What does that mean exactly... that the "infrastructure" is already in place?

The satellites are up there, but are so expensive that I doubt they are paid for yet... and about the time they pay for one launch, there is an older one that is needing to be replaced OR need to launch another for more new channels.

Also, the employees at Dish may already be hired (the infrastructure is already there) but those people get paid every week... and want raises too, just like you or I would if we worked there... and if they get a raise, then our bills go up at some point!

There are costs for existing subscribers as well as costs to obtain new subscribers... and these costs go up all the time even without new channels or channels asking for more money for carriage.


----------



## diospyros (Nov 14, 2005)

Years ago I worked for a multi-media company and had access to what they paid for programming content. I don't remember any figures and probably wouldn't quote them if I did (even though I could be referred to as a disgruntled former employee). Just keep in mind a couple of facts. Content is usually sold per subscriber. Also, usually that cost per subscriber is offered on a volume basis.
A small cable system of 10,000 sunscribers pays one heck of a lot more for it's programming than D* or E*. When you have millions of subscribers much of the content becomes very inexpensive, but make that a la carte and costs for any given channel will have to increase as there would be fewer viewers. When everything is said and done, A la carte would not provide as much savings as it seems it should. And it will make things much more difficult for the cable and dbs companies: increase their operating complexity and costs and decrease their level of customer service (which is already pretty poor in some cases).

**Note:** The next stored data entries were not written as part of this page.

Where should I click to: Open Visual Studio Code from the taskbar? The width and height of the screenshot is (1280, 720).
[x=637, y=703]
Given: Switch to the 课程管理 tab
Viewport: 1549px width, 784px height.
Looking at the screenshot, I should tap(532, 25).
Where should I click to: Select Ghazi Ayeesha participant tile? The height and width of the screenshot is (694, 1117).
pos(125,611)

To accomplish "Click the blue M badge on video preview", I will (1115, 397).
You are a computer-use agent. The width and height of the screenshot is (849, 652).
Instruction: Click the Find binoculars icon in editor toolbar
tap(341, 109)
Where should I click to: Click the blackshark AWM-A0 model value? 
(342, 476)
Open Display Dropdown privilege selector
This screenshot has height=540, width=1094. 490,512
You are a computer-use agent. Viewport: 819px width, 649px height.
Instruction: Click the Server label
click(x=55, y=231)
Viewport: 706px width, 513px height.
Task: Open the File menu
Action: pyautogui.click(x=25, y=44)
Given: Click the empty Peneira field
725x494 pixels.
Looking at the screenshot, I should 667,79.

Personally, I live alone and would probably save a little bit of money, but for a family which might require 50-60 channels to satisfy everyone, a la carte would make things much much more expensive. Messing with *family* finances is poor politics and bad business behavior. Plus, I find that when something changes that saves me money (like taxes or prices or whatever) it doesn't seem as satisfying when the same change ends up costing my poorer or retired relatives more. 

Don't expect a la carte to happen. And don't expect to be happy if it does.


----------



## Mike D-CO5 (Mar 12, 2003)

It works in Canada and the price isn't that much more than down here in the U. S. . It is all about changing things so that it can become a reality. 

The laws would have to be changed in regards to forced carriage of looser channels. In other words, make it illegal so that content providers like Disney, Viacom etc , could no longer tie together channels for carriage so they can get a contract with say Dish or Directv. That one thing would help with the ala carte idea. That is what makes the price of everything go up. When Viacom wanted to allow carriage of Cbs in Cbs owned dmas they made Dish carry Nick toons too. This made Dish pull the Cbs stations for like 3 days till they worked out a solution and Dish was forced to carry Nick toons. Then Dish went up the next year on their price because of it. 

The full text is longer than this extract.